Neo-Liberal Wars in Central America

This edition of Challenge focuses on Neo-liberal Wars in Central America.  We chose this title not as a metaphor but as a graphic characterization of neo-liberal economic policies in the region.  Miguel D'Escoto, in his article of the same title, refers to "economic wars... wars between the haves and the have nots."  While the military wars of the past decade have formally ended, these new economic wars once again threaten the life of the poor.

This war is being carried out through a series of neo-liberal policies which will further restructure the global economy in favor of the North against the South; in favor of production for the global market and against production for domestic needs; in favor of free market economies and against measures to protect domestic industries, labor rights and the environment; in favor of exorbitant profits by multinational banks and corporations and against development of peoples in the Third World.

This agenda is being imposed on the poor of the region by the United States primarily through "structural adjustment" policies of the International Monetary Fund (IMF) and the World Bank.  Entire economies of Third World nations are being restructured to produce for the global market and earn badly needed foreign currency (dollars), not to reinvest in the domestic economy and to produce for domestic needs, but to repay the foreign debt to northern banks.  This has had a devastating effect on the poor of the Third World.

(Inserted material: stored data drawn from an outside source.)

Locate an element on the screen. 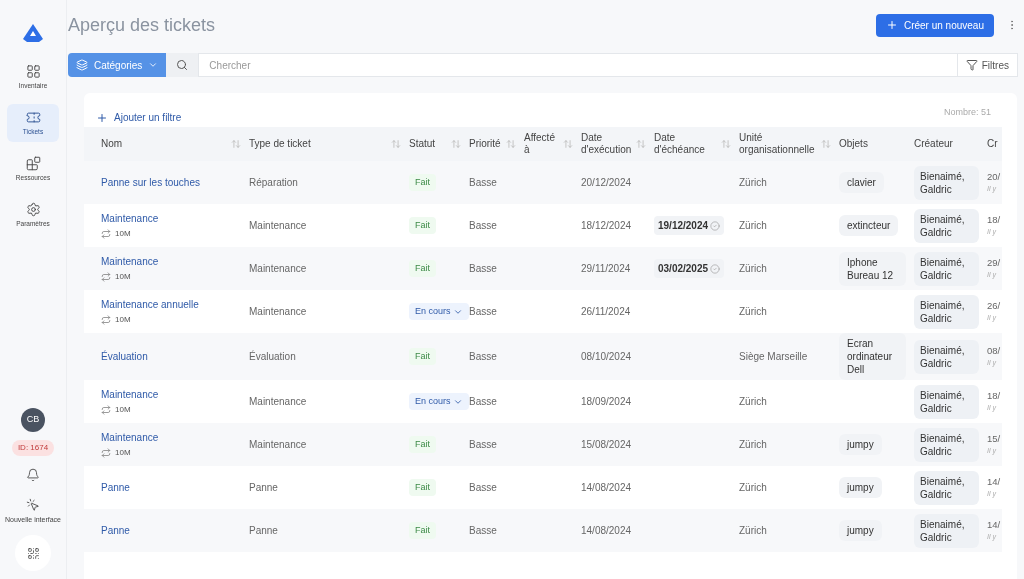 The image size is (1024, 579). execution-date: 14/08/2024 is located at coordinates (606, 530).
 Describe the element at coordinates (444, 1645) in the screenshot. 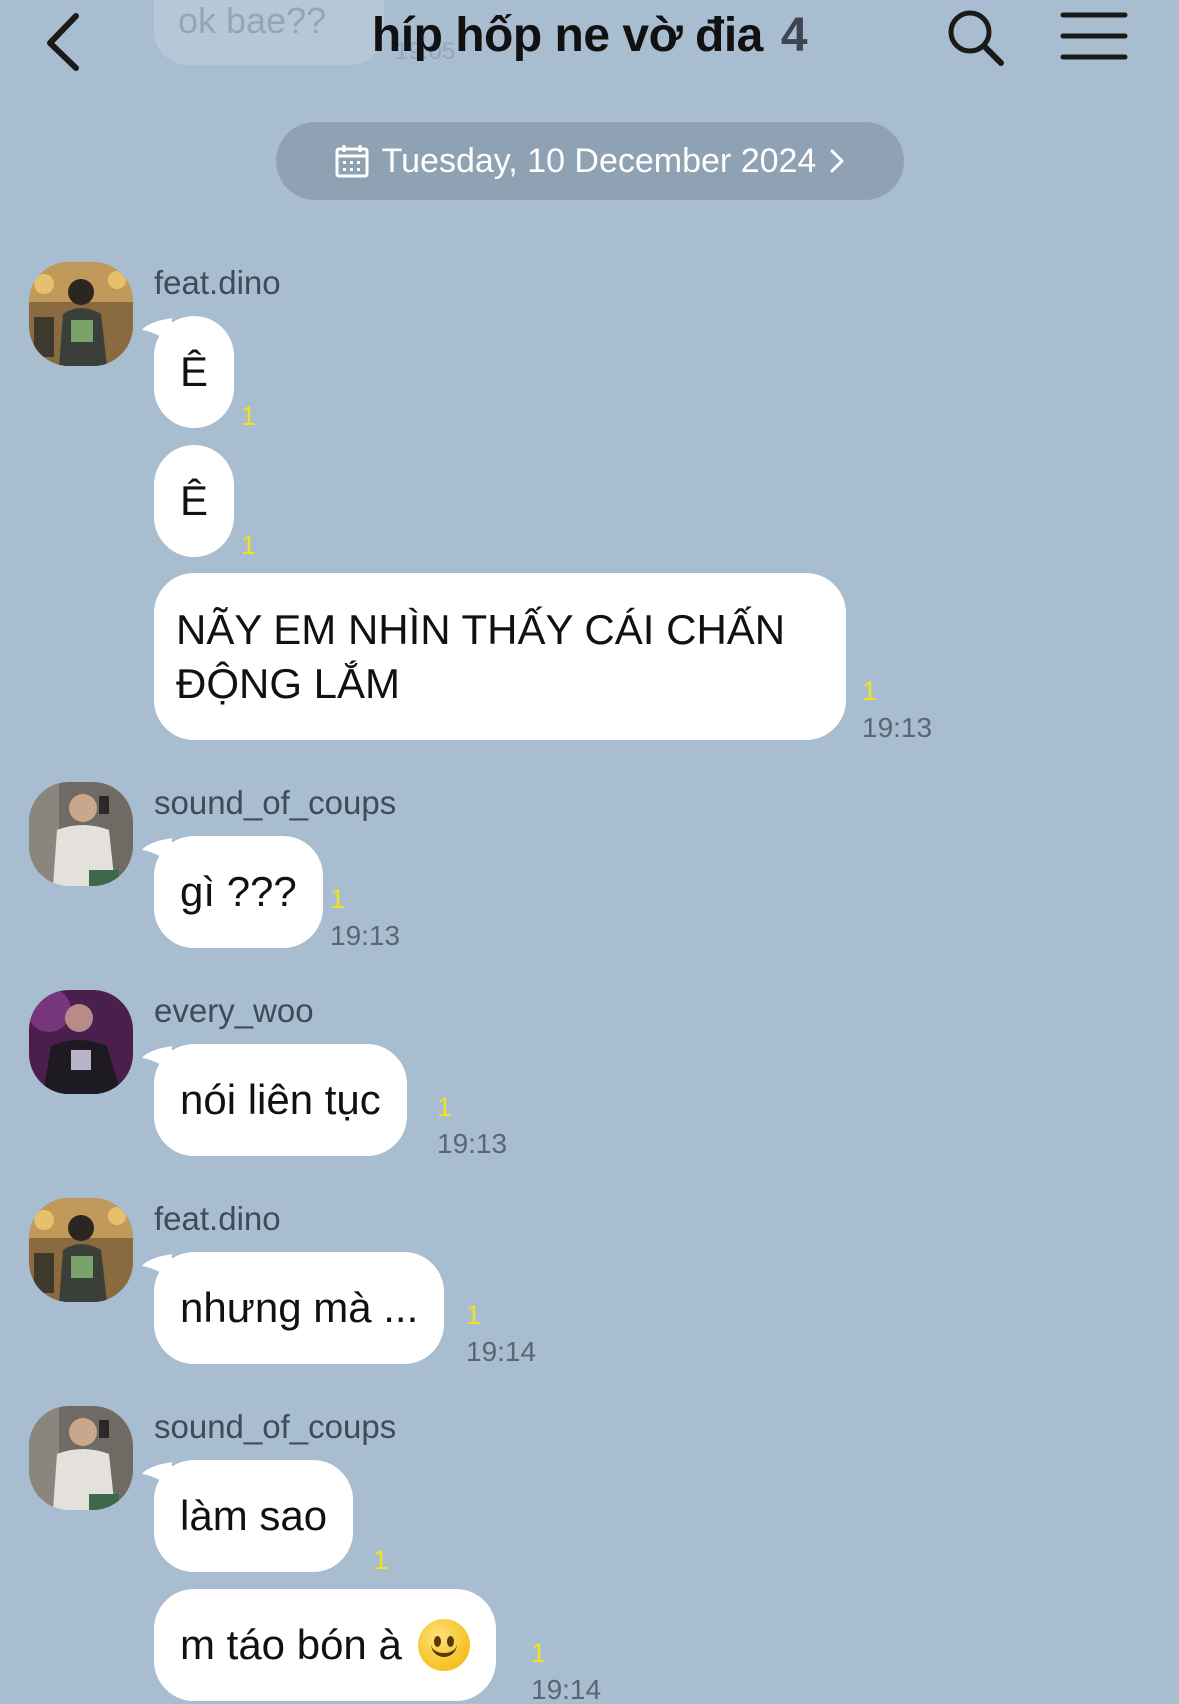

I see `slightly-smiling-face-icon` at that location.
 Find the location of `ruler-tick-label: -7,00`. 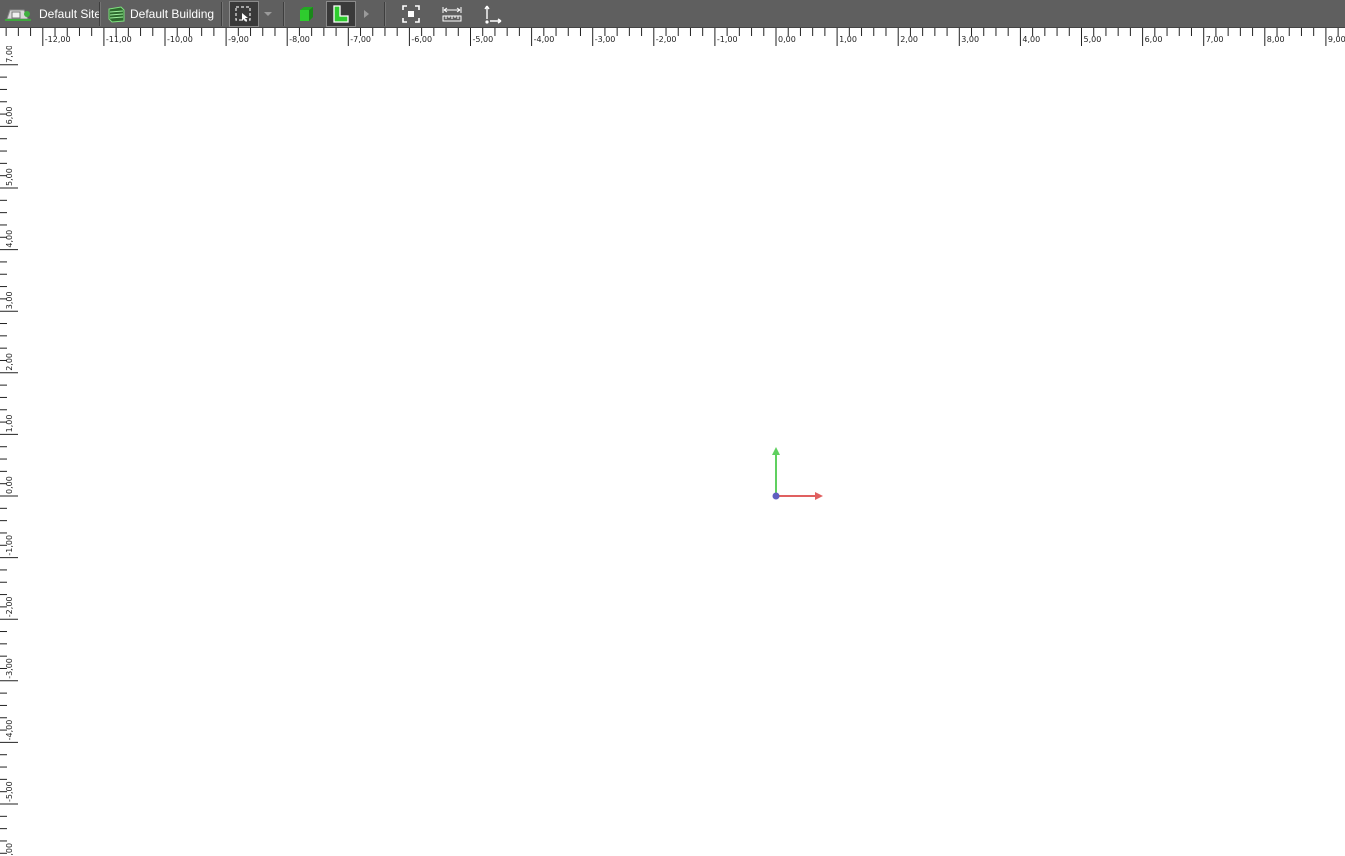

ruler-tick-label: -7,00 is located at coordinates (360, 40).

The "development" of the First World has been possible because of a global economic order that keeps the Third World in a permanent state of "underdevelopment."  Between 1984 and 1990 there was a staggering net transfer of financial resources -- $155 billion -- from the South to the North, principally to repay the foreign debt.  The disparity between rich and poor in the world is double what it was in 1960.  According to this year's United Nations Development Fund report, the richest 20% of the world's population account for 82.7% of the world's income, while the poorest 20% account for only 1%.

A second related neo-liberal agenda is a series of "free trade" policies being imposed on the poor of the hemisphere through the North American Free Trade Agreement (NAFTA) and the Enterprise for the Americas Initiative, and globally through the General Agreement on Tariffs and Trade (GATT).

These free trade agreements favor multinational corporations and place labor at a distinct disadvantage, driving wages down and pitting workers in different countries against each other as they compete for jobs.  This has had a devastating effect, particularly on poor women who compete for starvation wages in the maquiladora industries.  What is needed is "fair trade" rather than "free trade."

The key to the success of any alternative model of development is the participation of the poor.  This is particularly true in El Salvador, where popular organizations and repatriated communities struggle to rebuild the country and design a model of equitable and sustainable development based on the needs and participation of the people.

The next decade will be crucial for defining the quality -- and even the possibility -- of life, especially for the poor in the Third World.  For that reason it is essential that we build solidarity with the poor and their struggle to define a popular alternative for development in Central America.